Michael Clarke insists his promotion to No. 4 makes no difference to his game despite the added responsibility of moving one step closer to the top of the order. Clarke has spent most of his career at No. 5, but having been Australia's best middle-order player over the past 12 months, he has shifted up a spot at the request of the captain Ricky Ponting.
Clarke's previous stint at No. 4 was short and unsuccessful; after the 2005 Ashes he was handed the role when Damien Martyn was dropped, but he lasted only three Tests for scores of 39, 5, 5, 14 not out and 5. Then came Clarke's own axing from the side, and when he returned to the team six months later, he was reinstalled down the order.

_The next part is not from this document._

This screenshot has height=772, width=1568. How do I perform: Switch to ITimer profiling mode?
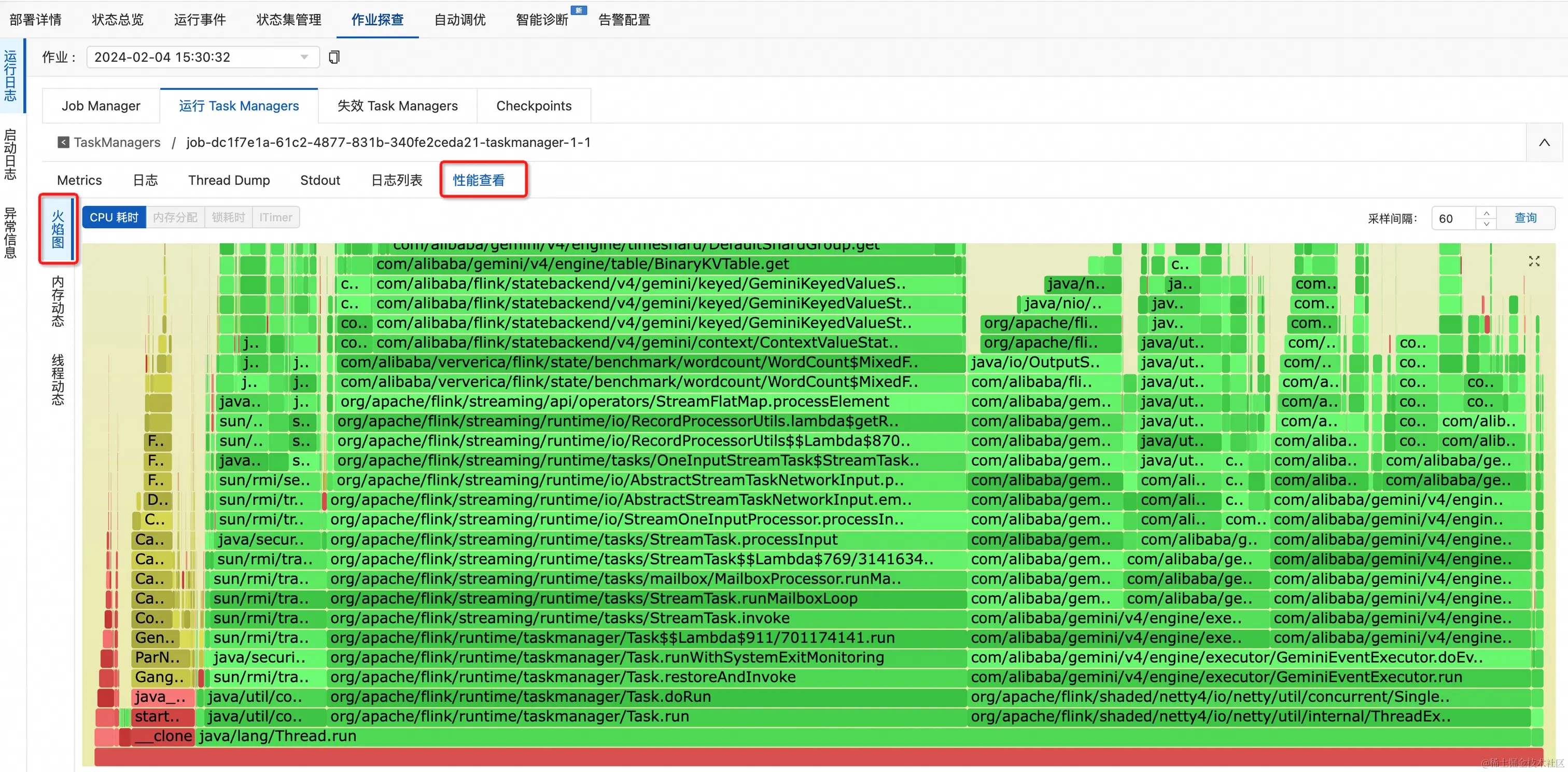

"Ricky came and grabbed Michael Hussey and myself at training the morning of the Derby game and told us what was happening," Clarke said ahead of the Leeds Test. "For me it hasn't fazed me. When I was younger I cared more about the position I batted. After getting dropped from the Australian team, for me it was always just about being the team, it doesn't matter where I bat."

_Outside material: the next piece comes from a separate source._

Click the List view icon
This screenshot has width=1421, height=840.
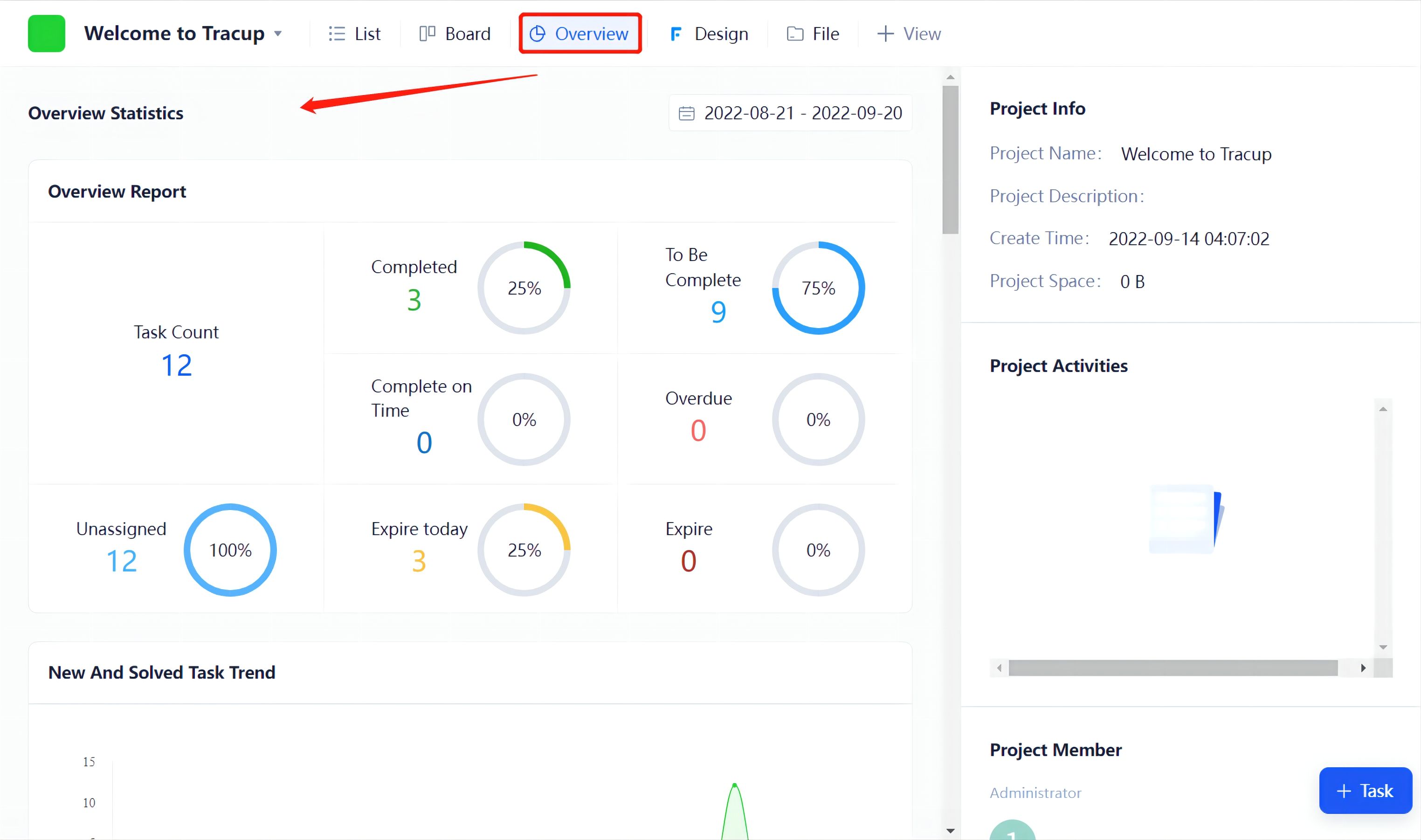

Before the series Ponting said the change, which involved Hussey moving to No. 5, was about getting one of his most in-form batsmen in as early as possible. Clarke's highest Test score is the 168 he collected in Hobart against Pakistan in January and he is hopeful that batting higher in the list he will have the opportunity to bat for longer periods.
"You probably get in a little bit earlier against the newer ball and if you make a big score, you can probably make a really big one, knowing you've got at least one more batter behind you," Clarke said. "But my role doesn't really change, you play the same way. Conditions dictate how much fast bowling you face compared to how much spin you face. I haven't changed my game at all because I'm batting No. 4."
Clarke has reasonably good memories of Headingley after scoring 93 there last year during Australia's innings victory over England and the Australians will head to the venue in fine spirits this time after beating Pakistan at Lord's. The Pakistan side will have a new captain, Salman Butt, after the surprise retirement of Shahid Afridi, and Clarke said he would be missed.
"Losing your captain would be quite a change, but in saying that he hasn't played that much Test cricket over the last five years anyway," Clarke said. "Afridi has been a wonderful player for Pakistan. He's played a lot of cricket, especially one-day cricket and has a lot of experience, and I think he'll be missed in the Test cricket as well."